[Stored items from a collection]
+--
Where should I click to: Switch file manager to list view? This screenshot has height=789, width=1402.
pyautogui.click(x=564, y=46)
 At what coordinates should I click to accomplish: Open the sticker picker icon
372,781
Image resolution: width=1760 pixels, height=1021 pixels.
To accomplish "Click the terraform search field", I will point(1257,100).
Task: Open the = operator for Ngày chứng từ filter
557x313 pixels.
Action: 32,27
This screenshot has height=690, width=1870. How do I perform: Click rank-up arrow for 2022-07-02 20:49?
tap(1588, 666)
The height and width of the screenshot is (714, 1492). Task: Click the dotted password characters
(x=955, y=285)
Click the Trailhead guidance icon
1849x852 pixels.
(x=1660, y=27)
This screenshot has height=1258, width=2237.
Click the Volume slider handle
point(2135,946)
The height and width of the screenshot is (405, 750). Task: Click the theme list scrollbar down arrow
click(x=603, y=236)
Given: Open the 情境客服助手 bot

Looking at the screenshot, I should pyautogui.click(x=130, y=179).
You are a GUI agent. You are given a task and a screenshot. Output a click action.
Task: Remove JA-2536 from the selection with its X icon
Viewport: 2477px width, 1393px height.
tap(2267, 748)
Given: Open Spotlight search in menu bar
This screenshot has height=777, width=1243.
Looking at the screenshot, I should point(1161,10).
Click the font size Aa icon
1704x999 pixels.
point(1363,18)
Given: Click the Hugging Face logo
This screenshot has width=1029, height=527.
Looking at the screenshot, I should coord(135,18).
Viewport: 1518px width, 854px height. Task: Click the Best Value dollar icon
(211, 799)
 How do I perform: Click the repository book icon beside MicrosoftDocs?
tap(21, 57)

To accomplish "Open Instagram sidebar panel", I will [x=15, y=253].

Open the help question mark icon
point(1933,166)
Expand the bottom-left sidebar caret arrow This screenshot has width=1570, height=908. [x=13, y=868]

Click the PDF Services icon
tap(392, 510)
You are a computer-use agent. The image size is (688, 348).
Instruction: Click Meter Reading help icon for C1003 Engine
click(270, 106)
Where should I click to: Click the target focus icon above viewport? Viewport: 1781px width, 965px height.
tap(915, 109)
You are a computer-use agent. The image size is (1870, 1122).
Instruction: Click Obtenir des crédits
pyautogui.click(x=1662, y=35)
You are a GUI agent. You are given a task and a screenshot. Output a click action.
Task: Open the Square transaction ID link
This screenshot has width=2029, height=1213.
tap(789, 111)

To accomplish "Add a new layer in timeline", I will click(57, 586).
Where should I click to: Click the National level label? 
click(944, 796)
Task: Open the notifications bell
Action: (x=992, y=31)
+--
• ACTIVITY: A word-for-word copy of the lines above from the one with "Click the Trailhead guidance icon" through the one with "Given: Click the Hugging Face logo", inclusive, is the only output wanted.

• RESPONSE:
Click the Trailhead guidance icon
1849x852 pixels.
(x=1660, y=27)
This screenshot has height=1258, width=2237.
Click the Volume slider handle
point(2135,946)
The height and width of the screenshot is (405, 750). Task: Click the theme list scrollbar down arrow
click(x=603, y=236)
Given: Open the 情境客服助手 bot

Looking at the screenshot, I should pyautogui.click(x=130, y=179).
You are a GUI agent. You are given a task and a screenshot. Output a click action.
Task: Remove JA-2536 from the selection with its X icon
Viewport: 2477px width, 1393px height.
tap(2267, 748)
Given: Open Spotlight search in menu bar
This screenshot has height=777, width=1243.
Looking at the screenshot, I should point(1161,10).
Click the font size Aa icon
1704x999 pixels.
point(1363,18)
Given: Click the Hugging Face logo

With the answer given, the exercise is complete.